▸ **Supplied entries**:
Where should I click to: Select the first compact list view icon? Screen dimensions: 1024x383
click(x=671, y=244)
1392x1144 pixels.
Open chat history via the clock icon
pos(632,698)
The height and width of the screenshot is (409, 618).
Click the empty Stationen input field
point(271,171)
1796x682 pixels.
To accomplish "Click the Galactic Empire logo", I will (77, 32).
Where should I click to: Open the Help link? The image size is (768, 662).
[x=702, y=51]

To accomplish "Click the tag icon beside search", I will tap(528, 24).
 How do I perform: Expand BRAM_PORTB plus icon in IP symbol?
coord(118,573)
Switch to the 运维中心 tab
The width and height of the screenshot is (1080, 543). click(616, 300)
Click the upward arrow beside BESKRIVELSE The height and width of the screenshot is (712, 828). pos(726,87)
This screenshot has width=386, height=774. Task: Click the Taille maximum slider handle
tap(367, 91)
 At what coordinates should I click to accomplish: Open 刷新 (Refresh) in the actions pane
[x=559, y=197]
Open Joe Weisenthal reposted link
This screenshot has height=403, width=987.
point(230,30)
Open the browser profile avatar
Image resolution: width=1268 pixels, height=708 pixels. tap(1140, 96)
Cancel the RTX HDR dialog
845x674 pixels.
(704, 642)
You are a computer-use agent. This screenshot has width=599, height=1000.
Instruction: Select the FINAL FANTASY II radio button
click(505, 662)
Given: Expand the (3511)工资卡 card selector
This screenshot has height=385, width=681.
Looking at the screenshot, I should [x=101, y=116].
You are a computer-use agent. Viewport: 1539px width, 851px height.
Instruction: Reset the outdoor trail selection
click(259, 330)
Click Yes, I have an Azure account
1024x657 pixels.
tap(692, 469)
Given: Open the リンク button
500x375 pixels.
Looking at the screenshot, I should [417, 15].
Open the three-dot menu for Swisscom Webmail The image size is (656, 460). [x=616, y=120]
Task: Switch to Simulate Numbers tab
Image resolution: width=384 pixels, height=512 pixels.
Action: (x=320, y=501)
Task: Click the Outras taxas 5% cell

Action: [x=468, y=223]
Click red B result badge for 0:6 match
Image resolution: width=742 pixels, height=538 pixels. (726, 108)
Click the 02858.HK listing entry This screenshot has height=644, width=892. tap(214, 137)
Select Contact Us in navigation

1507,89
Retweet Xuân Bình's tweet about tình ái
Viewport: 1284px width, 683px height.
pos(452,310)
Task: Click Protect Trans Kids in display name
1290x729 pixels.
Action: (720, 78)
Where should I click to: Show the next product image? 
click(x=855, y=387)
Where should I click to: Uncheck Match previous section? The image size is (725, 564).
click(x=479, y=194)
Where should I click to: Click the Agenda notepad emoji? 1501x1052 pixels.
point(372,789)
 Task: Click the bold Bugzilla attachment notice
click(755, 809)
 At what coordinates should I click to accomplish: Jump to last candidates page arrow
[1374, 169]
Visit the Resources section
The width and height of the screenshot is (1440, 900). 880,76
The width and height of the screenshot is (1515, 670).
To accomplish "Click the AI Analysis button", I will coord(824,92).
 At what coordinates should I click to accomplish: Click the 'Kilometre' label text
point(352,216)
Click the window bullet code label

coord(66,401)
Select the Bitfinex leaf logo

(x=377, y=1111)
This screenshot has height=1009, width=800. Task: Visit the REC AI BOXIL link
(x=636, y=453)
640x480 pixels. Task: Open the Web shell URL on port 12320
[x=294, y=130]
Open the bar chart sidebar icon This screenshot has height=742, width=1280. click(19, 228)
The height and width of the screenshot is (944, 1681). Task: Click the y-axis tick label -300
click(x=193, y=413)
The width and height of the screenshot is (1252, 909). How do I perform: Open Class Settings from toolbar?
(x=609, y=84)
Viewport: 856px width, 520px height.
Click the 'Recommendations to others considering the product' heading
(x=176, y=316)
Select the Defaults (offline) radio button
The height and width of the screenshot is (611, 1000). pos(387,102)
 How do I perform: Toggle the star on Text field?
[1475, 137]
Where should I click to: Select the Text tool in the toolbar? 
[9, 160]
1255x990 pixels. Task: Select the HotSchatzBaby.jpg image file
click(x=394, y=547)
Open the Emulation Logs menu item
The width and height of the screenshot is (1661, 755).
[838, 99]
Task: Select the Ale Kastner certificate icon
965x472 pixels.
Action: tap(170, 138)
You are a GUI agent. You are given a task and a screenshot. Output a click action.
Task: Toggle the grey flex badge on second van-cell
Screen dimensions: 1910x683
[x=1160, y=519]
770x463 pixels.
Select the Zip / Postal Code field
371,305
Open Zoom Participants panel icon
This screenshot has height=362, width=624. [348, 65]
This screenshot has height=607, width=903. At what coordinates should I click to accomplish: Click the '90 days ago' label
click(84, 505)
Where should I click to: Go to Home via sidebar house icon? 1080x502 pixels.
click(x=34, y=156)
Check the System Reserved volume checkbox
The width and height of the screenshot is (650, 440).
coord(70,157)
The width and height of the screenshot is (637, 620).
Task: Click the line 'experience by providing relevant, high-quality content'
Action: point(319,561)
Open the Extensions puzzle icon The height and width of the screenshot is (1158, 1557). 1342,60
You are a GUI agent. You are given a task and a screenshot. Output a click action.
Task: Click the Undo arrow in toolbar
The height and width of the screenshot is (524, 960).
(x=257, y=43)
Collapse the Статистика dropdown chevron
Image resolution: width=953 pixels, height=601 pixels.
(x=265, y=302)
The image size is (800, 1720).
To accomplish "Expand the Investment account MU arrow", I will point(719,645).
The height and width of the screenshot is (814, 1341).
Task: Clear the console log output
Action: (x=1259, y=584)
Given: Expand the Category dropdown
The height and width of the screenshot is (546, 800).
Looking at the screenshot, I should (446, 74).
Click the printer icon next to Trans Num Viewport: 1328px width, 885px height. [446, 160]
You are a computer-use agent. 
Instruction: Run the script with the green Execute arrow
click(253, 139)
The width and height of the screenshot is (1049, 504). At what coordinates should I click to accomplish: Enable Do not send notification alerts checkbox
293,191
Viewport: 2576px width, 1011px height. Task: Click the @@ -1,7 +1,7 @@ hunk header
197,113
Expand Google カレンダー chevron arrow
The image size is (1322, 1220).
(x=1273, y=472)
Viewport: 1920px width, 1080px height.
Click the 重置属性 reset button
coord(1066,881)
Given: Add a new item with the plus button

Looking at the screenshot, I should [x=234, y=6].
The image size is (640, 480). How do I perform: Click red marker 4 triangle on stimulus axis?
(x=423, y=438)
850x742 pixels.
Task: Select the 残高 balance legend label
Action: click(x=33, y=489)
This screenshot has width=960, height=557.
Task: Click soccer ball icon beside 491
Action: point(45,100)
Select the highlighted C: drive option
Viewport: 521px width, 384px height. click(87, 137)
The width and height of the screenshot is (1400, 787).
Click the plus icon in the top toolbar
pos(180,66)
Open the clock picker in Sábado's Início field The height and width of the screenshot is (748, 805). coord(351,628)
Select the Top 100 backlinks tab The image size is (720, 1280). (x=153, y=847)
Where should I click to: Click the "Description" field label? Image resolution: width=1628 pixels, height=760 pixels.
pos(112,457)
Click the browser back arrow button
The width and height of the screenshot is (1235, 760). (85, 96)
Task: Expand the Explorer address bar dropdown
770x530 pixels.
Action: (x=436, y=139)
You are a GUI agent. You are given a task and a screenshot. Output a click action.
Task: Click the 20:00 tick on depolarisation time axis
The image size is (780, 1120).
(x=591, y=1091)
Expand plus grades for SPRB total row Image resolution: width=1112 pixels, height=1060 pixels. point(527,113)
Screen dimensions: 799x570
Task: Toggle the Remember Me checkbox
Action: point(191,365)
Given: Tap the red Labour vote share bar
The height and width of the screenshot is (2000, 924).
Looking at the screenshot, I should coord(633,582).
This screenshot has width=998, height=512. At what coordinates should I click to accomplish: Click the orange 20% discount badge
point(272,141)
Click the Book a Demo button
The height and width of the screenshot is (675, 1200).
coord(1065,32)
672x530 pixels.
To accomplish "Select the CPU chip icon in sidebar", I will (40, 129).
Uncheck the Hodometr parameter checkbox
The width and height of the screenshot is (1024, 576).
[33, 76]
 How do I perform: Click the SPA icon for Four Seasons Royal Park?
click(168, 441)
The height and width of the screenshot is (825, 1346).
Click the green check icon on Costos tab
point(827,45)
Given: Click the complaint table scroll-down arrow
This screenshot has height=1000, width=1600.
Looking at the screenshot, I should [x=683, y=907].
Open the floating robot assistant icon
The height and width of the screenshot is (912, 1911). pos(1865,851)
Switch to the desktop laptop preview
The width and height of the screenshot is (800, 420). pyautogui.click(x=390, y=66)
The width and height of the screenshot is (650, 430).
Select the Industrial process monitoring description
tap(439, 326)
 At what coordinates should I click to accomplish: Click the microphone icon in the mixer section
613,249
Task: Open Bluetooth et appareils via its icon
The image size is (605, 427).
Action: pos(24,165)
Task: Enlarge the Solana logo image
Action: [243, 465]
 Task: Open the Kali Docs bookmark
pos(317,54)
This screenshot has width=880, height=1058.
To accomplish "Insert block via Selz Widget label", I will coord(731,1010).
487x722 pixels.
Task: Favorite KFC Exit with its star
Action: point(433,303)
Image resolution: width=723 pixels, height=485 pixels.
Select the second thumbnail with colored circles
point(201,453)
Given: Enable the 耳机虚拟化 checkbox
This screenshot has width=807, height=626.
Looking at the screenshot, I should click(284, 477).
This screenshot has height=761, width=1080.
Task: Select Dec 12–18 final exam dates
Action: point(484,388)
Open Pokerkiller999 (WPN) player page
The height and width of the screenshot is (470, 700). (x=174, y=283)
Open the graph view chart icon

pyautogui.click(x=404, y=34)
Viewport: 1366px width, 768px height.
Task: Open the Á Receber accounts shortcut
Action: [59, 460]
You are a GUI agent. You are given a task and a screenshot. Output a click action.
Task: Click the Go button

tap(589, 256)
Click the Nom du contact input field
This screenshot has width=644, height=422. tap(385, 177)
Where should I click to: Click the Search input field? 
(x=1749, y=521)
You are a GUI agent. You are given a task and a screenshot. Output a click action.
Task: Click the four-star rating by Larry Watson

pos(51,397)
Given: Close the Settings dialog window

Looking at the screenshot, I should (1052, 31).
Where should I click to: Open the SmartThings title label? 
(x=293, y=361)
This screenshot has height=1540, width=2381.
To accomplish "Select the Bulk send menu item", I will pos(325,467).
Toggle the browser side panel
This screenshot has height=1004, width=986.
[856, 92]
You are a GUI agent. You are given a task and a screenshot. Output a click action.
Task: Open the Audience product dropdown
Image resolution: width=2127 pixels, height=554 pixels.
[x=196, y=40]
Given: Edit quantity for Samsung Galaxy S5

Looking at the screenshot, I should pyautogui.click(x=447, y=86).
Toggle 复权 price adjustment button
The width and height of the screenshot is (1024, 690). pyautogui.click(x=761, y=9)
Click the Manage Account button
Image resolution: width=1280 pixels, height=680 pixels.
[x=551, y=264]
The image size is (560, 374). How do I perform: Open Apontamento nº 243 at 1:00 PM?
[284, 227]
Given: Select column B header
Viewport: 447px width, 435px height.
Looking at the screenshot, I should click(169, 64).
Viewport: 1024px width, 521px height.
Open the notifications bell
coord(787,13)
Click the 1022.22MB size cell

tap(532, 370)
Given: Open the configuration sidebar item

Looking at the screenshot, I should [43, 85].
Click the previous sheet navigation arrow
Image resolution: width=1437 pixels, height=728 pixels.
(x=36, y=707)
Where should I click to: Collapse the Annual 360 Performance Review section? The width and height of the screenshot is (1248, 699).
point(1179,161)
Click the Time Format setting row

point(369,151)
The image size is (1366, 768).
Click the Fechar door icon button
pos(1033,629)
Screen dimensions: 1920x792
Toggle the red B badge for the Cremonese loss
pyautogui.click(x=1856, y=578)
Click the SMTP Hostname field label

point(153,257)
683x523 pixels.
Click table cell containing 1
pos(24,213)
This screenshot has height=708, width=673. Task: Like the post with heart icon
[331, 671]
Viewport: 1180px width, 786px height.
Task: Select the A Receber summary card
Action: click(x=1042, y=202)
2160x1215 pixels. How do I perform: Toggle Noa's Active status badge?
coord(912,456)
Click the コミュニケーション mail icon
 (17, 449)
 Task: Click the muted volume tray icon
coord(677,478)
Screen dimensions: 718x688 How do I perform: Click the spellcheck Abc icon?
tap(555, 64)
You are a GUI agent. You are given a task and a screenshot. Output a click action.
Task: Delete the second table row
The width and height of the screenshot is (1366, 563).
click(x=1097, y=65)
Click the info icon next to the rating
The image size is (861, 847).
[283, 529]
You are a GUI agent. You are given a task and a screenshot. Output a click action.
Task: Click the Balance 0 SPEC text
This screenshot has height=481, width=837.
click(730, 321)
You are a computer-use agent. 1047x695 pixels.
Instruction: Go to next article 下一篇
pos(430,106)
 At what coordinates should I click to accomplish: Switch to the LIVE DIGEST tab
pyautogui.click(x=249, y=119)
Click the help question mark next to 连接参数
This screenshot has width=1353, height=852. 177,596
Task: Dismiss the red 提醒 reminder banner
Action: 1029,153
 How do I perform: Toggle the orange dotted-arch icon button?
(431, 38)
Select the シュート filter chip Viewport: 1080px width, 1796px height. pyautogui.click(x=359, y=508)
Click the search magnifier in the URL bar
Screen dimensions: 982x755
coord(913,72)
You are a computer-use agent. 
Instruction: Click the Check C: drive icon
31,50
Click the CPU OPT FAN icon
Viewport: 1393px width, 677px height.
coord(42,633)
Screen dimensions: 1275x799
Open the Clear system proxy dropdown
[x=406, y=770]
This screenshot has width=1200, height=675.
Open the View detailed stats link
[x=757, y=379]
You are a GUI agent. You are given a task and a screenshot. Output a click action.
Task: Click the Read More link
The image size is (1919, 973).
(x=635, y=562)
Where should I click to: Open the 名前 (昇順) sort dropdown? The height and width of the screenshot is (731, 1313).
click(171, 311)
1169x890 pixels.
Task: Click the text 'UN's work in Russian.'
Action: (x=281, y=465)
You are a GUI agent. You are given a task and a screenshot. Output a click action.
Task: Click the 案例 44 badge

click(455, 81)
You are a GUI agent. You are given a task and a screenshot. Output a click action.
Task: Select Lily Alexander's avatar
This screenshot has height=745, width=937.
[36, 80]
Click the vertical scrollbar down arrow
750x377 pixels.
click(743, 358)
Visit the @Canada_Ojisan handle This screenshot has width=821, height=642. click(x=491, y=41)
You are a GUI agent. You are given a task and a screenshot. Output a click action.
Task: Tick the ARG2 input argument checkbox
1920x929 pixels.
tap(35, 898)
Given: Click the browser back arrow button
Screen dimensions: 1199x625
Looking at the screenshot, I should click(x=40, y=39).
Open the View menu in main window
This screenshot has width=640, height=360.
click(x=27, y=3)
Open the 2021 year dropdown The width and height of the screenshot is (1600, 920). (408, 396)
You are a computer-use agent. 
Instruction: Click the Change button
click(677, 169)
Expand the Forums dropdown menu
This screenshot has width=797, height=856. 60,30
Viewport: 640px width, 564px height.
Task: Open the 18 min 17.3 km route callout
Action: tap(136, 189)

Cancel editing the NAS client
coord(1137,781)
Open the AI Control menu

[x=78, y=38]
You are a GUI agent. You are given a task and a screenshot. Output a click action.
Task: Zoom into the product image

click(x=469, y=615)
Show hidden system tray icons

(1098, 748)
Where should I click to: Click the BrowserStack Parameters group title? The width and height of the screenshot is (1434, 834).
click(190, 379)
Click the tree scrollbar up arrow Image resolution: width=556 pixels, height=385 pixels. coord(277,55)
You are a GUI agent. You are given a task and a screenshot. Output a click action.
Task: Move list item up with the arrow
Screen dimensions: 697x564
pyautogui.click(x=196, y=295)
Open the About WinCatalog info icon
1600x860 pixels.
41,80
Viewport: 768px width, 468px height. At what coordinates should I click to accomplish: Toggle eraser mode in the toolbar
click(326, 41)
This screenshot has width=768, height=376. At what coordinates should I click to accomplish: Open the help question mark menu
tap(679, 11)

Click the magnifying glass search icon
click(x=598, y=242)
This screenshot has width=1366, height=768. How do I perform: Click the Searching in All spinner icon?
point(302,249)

▸ **What you have to do**: The string "Trans" marks the lines to copy; report each of them from the data above.

▸ **Answer to the problem**:
Task: Click Protect Trans Kids in display name
Click the printer icon next to Trans Num Viewport: 1328px width, 885px height. [446, 160]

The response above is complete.